Starting at the line that contains "Go Back using", repeat each line exactly until the records end, keeping both the first and the last.

━━━ Data extract

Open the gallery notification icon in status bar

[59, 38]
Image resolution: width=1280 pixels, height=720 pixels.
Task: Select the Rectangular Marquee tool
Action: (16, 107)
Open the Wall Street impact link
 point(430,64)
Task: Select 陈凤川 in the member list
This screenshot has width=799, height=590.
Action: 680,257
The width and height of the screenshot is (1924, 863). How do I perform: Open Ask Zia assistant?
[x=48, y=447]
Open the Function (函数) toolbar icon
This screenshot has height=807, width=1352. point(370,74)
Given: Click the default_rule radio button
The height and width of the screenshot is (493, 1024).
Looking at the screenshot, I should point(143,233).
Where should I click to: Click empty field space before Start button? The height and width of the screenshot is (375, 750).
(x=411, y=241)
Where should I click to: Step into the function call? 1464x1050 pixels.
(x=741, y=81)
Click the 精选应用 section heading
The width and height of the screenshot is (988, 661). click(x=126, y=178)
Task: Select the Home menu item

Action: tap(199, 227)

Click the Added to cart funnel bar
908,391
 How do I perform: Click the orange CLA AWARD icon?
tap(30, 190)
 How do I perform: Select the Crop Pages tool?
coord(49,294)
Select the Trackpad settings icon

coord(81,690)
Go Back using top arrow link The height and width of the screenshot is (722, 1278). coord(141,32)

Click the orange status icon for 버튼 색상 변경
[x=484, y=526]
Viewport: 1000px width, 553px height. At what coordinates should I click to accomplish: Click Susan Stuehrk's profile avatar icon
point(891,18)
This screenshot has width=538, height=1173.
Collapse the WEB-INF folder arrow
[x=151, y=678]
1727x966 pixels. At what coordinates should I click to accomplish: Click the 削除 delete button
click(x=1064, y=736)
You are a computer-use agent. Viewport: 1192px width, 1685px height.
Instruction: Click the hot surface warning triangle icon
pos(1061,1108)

━━━━━━

» **The answer**
Go Back using top arrow link The height and width of the screenshot is (722, 1278). coord(141,32)

Click the orange status icon for 버튼 색상 변경
[x=484, y=526]
Viewport: 1000px width, 553px height. At what coordinates should I click to accomplish: Click Susan Stuehrk's profile avatar icon
point(891,18)
This screenshot has width=538, height=1173.
Collapse the WEB-INF folder arrow
[x=151, y=678]
1727x966 pixels. At what coordinates should I click to accomplish: Click the 削除 delete button
click(x=1064, y=736)
You are a computer-use agent. Viewport: 1192px width, 1685px height.
Instruction: Click the hot surface warning triangle icon
pos(1061,1108)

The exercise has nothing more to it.